Exercise instructions:
No pictures should be carried over. Output all other parts of the entries verbatim.

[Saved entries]
----------
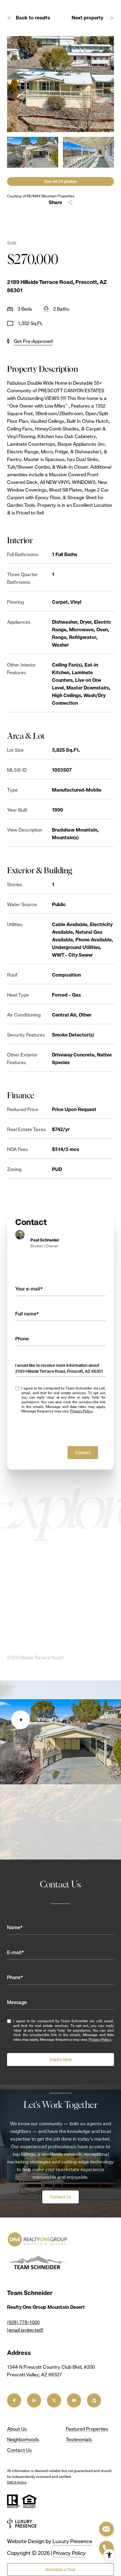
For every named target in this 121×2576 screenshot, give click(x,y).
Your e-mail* (29, 1289)
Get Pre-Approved (33, 341)
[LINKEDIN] (34, 2400)
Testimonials (79, 2439)
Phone (22, 1339)
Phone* (15, 1977)
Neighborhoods (23, 2439)
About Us (17, 2429)
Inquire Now (61, 2059)
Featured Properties (87, 2429)
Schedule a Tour (60, 2569)
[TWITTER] (54, 2400)
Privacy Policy (81, 1411)
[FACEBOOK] (14, 2400)
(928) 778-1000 (23, 2322)
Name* (15, 1927)
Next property (87, 18)
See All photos (60, 181)
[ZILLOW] (94, 2400)
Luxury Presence (72, 2541)
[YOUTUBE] (74, 2400)
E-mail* (15, 1952)
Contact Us (60, 2197)
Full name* (27, 1314)
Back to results (33, 18)
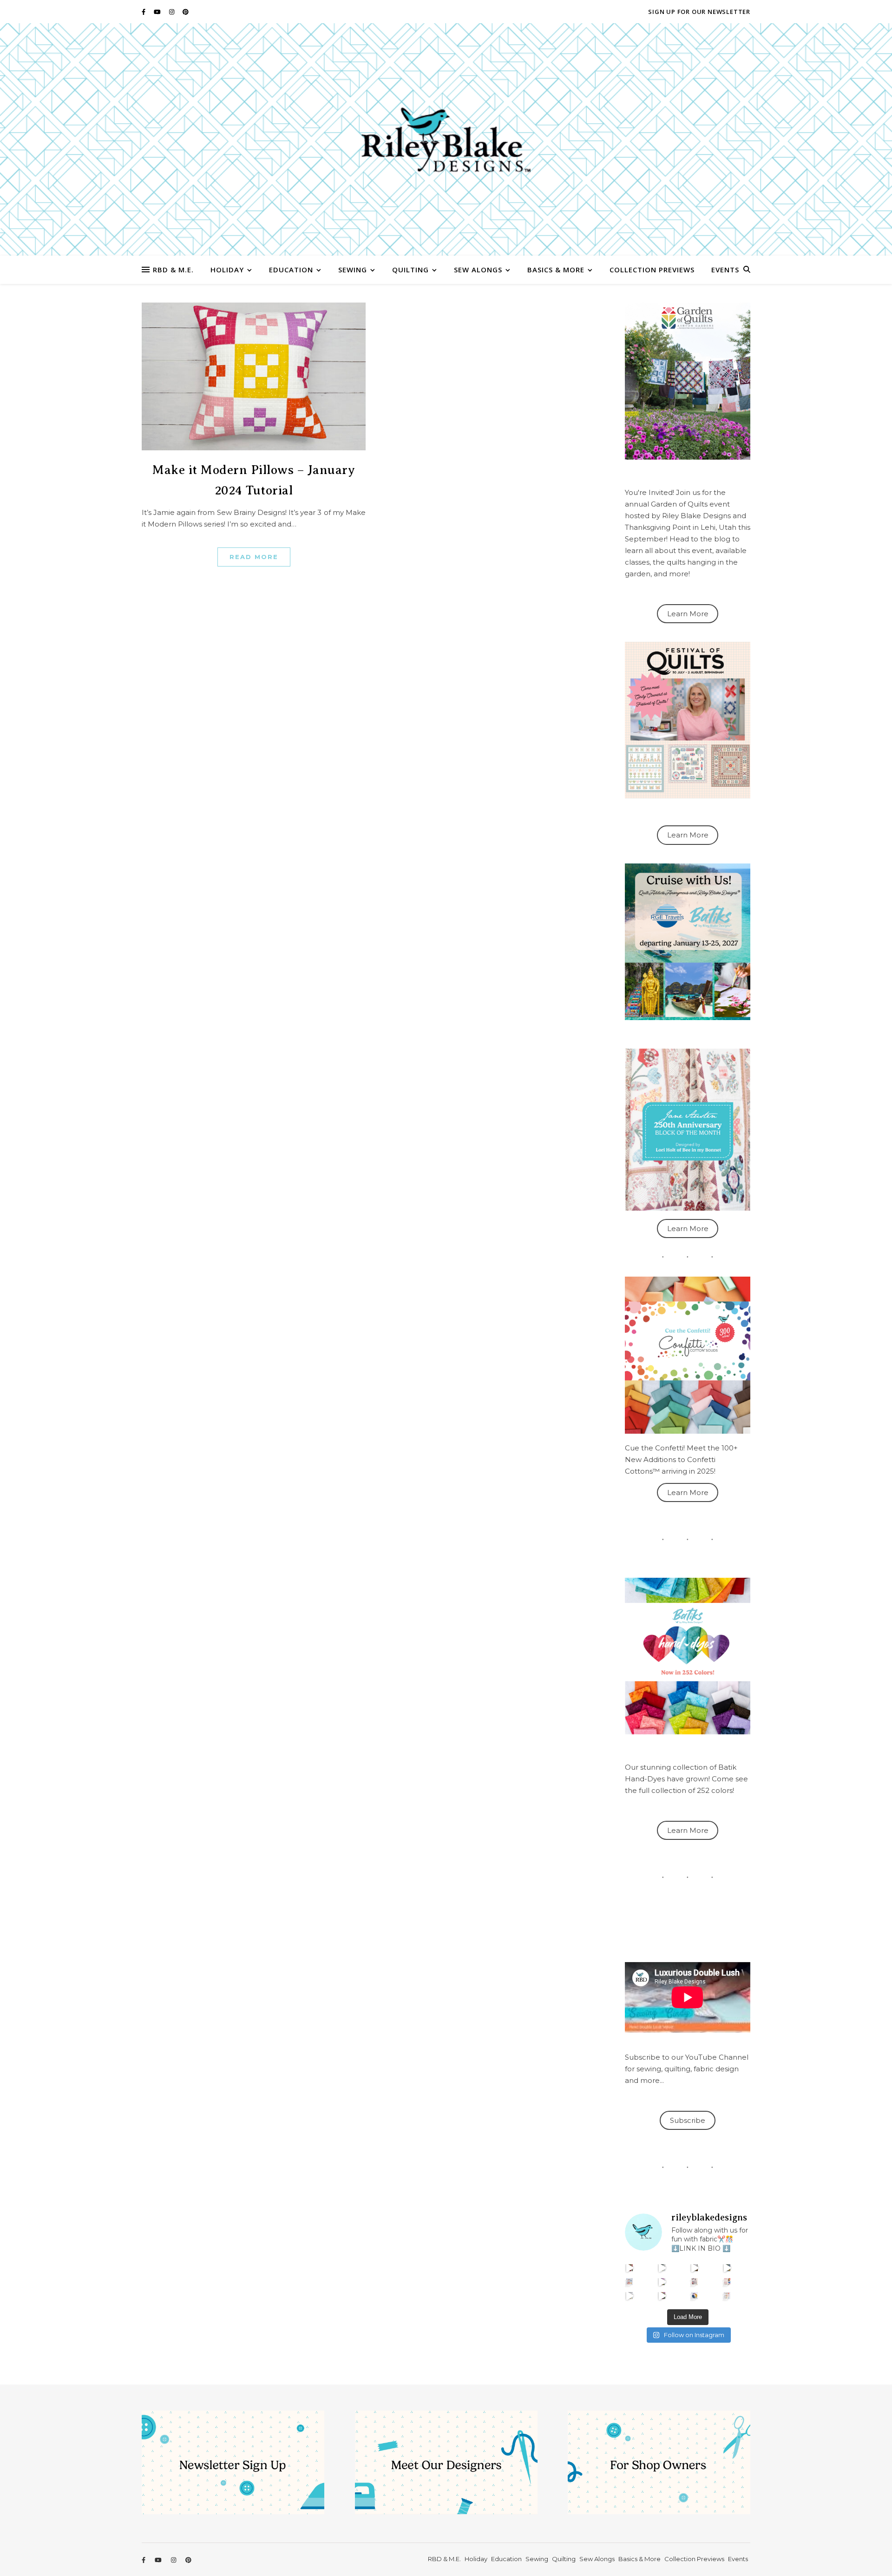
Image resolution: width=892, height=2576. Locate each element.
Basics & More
----------
Response to this exercise:
For every named target in this 121×2576 screenshot, give click(x,y).
Your e-mail* (29, 1289)
Get Pre-Approved (33, 341)
[LINKEDIN] (34, 2400)
Testimonials (79, 2439)
Phone (22, 1339)
Phone* (15, 1977)
Neighborhoods (23, 2439)
About Us (17, 2429)
Inquire Now (61, 2059)
Featured Properties (87, 2429)
Schedule a Tour (60, 2569)
[TWITTER] (54, 2400)
Privacy Policy (81, 1411)
[FACEBOOK] (14, 2400)
(928) 778-1000 (23, 2322)
Name* (15, 1927)
Next property (87, 18)
See All photos (60, 181)
[ZILLOW] (94, 2400)
Luxury Presence (72, 2541)
[YOUTUBE] (74, 2400)
E-mail* (15, 1952)
Contact Us (60, 2197)
Full name* (27, 1314)
Back to results (33, 18)
Image resolution: width=892, height=2576. Locate each element.
Basics & More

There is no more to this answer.